Friday, June 13, 2014

Emotional cartography

"Looking at things too much celebrated, like views of beautiful cities, is equal to not seeing anything at all. Our brain, as soon as [it] acknowledges the images, doesn't need to work on them."*
A patch of earth. A dinner plate. A gas station. A row of chairs. The subjects of young Turkish photographer Cemre Yeşil's series "This Was" ("Bak Bu") are the polar opposites of those discussed by curator Vittorio Urbani in his introduction to an unrelated (though nearby) exhibit. They are things little celebrated, and often not even noticed. But by pairing these simple, yet skillfully composed, camera-phone images with short bits of handwritten text, each work becomes a moving exploration of how the angle of a loved one's foot or a nondescript spot by the sea can evoke powerful personal memories; how the joys and losses we experience attach themselves to the places we pass through everyday, superimposing an emotional map onto the physical one.

Walking home from the exhibit, I was inspired to capture a few of the spots on my own emotional map of the neighborhood in similar style, a humble tribute to Yeşil's fine work, on display through this weekend at Daire Sanat.

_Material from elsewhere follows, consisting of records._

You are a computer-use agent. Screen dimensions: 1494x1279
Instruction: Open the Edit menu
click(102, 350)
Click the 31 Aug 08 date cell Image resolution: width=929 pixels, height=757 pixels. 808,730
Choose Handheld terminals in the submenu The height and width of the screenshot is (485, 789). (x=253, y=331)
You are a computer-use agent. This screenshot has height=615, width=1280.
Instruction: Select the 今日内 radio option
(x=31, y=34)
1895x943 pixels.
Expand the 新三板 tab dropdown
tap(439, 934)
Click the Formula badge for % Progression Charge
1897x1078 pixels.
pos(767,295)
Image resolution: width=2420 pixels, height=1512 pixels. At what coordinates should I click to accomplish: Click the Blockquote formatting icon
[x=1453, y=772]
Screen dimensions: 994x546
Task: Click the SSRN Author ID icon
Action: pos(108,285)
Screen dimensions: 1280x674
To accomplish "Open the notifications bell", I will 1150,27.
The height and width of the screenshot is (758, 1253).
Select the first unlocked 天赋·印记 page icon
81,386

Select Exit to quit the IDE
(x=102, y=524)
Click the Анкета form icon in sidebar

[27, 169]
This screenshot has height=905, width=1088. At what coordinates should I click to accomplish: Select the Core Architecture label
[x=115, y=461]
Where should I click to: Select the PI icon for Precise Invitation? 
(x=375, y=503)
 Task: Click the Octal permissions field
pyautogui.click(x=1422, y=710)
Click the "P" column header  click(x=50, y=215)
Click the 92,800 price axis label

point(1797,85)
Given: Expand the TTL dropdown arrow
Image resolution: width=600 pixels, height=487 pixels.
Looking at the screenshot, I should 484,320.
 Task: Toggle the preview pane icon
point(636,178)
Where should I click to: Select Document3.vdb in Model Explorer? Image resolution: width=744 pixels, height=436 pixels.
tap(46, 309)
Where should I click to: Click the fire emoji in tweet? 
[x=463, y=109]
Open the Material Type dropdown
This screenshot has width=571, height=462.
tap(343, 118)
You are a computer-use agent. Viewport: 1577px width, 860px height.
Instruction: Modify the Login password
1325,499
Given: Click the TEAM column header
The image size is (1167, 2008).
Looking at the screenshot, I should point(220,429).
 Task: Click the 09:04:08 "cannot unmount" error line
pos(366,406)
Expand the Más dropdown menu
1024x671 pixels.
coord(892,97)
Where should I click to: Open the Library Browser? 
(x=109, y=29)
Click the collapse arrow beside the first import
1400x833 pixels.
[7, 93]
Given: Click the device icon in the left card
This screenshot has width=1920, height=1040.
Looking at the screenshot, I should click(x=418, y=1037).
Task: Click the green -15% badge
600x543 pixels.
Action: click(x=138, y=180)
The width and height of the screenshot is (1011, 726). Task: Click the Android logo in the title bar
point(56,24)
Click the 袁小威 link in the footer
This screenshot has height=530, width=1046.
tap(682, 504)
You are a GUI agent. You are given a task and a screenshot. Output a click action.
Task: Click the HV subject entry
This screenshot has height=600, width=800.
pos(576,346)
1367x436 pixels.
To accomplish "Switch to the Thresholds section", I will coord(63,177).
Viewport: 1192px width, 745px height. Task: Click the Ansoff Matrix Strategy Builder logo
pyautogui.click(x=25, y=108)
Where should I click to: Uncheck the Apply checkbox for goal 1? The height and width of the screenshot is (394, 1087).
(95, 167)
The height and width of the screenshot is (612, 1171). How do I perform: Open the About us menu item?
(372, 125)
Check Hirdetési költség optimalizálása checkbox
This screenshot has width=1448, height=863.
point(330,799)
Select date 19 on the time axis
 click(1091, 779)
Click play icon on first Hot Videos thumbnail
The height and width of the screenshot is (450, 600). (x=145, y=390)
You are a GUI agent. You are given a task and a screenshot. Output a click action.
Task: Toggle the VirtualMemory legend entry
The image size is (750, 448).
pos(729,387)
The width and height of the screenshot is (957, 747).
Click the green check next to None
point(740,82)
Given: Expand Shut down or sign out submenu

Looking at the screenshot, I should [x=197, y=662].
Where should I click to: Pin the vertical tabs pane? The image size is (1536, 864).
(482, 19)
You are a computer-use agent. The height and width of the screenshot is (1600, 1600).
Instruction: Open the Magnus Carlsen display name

This is where I found his cat.

This is how I first learned my way.

This is where I ran in fear.

This is where my heart once sang.

Cemre Yeşil's exhibition "Bak Bu // This Was" can be seen at Daire Sanat on Boğazkesen Caddesi No: 76A, Tophane, Beyoğlu, through June 15. The gallery is open Saturday from 11 a.m. to 7 p.m.; Sunday by appointment only.

* Quoted from curator Vittorio Urbani's introduction to Italian artist Flavio Favelli's exhibition "Grape Juice," showing at the Galata Rum Okulu in Karaköy until June 14.